Aiko nodded, sniffing hard. She reached into her cloak and withdrew an object, clutching it tightly in her fist for a moment before holding it out. It was a Konoha forehead protector, the metal plate slightly dented and scratched, the fabric faded from sun and sweat.
Hiro's forehead protector.
The sight of it was a spear through Renjiro's chest. The surge of emotion was so violent that it threatened to activate his Sharingan. He clenched his jaw, fists tightening at his sides, forcing the chakra back, forcing himself to breathe through the wave of pain.

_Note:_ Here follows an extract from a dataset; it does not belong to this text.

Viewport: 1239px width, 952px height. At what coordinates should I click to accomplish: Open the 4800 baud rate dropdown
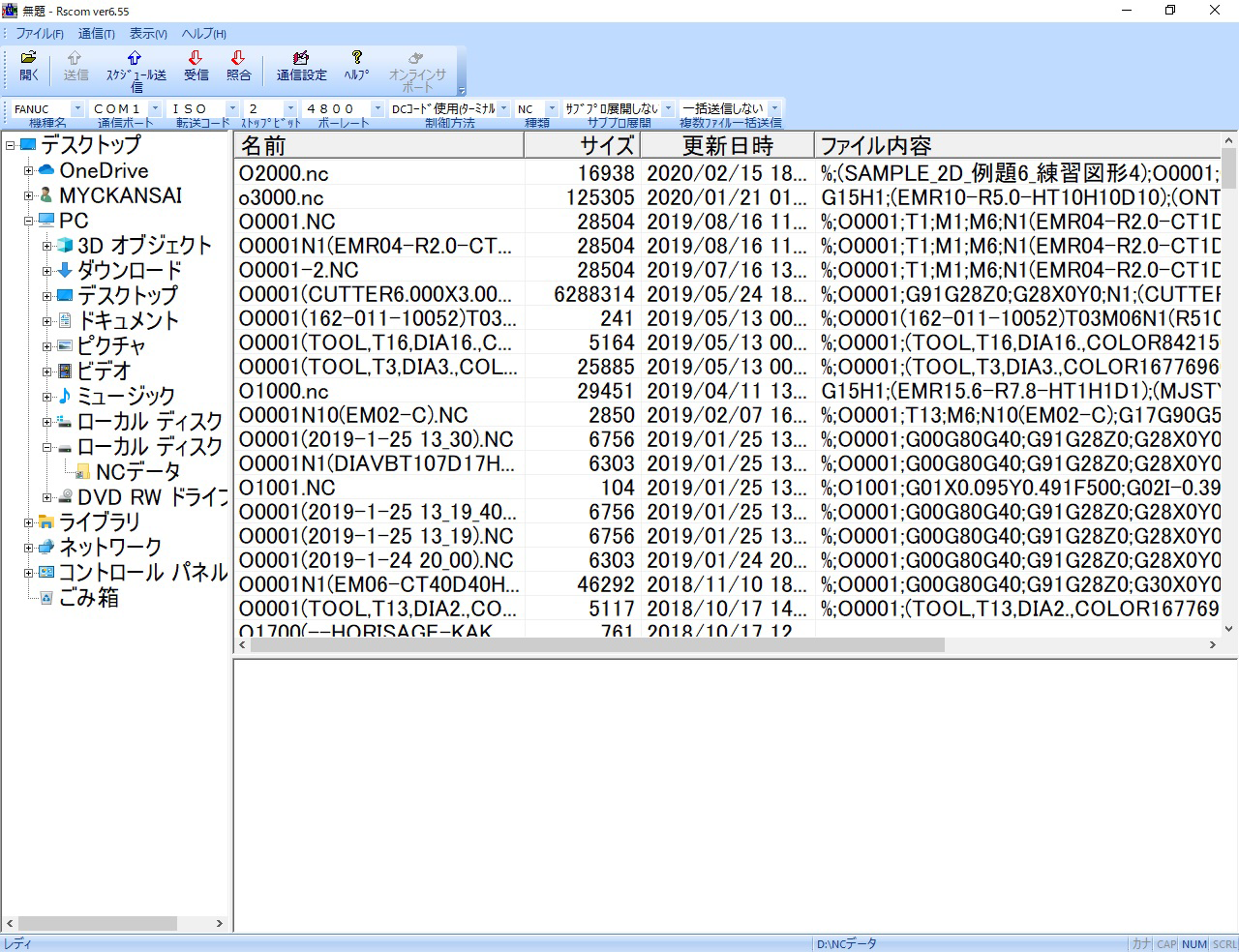click(378, 109)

Riku took the protector from Aiko's trembling hand. He held it for a moment, his thumb tracing the familiar spiral symbol. Then, without ceremony, he knelt at the foot of the grave.
Using his fingers, he dug a small, shallow hole in the soft earth beside the headstone. He placed the forehead protector inside, then carefully covered it, patting the soil down gently. It was a simple, intimate ritual—returning a piece of the shinobi to the earth that now held him.
From a pouch at his hip, Riku produced a single stick of incense and a match. He struck it with a soft scritch, the small flame flaring in the dim light.
He lit the incense, the tip glowing orange before releasing a thin, fragrant trail of smoke that wound its way upward, defying the heavy, mist-laden air.
As the scent of sandalwood and myrrh spread, Riku began to recite something under his breath—a low, rhythmic chant in words Renjiro didn't recognise. It wasn't a Konoha prayer, nor a standard Senju rite. It sounded older, more personal.
Renjiro didn't ask.
In this moment, the origin of the words mattered less than their intent: a guide for a restless spirit, a final salute from a teacher to a student.
The three of them stood in a loose triangle around the grave as Riku chanted, the incense smoke weaving between them. No more words were spoken.
None were needed.
The shared silence was its own language, heavy with memories of a four-person team that was now forever broken. Their presence together was the only eulogy that mattered.
As Riku's chant faded, the sun finally crested the distant treeline. The first true rays of morning light, long and golden, pierced the mist, painting the cemetery in stark contrasts of light and shadow.
Watching the sunrise paint Hiro's grave in warm light, a dark, treacherous thought, cold and slick as an eel, surfaced from the depths of Renjiro's mind.
'I could learn it. Edo Tensei, the Impure World Reincarnation. I could bring him back. I could see his smile, hear his laugh, have him at my back again.'
The thought was so potent, so seductive in its promise of undoing the unbearable finality before him, that it stole his breath. For a single, dizzying second, he entertained it—the forbidden scrolls, the sacrifice, the monstrous morality of it.
But then, just as swiftly, another thought followed, a quiet, devastating counterpoint.
'But would Hiro want that? To be a puppet of earth and soul, dragged back into a world that got him killed? To exist as a ghost in borrowed flesh, for my comfort?'
The question hung, unanswered, freezing the dark temptation in its tracks. There was no resolution, only the terrible tension between his desperate desire and his respect for the friend he had lost. The sunrise offered no answers, only light.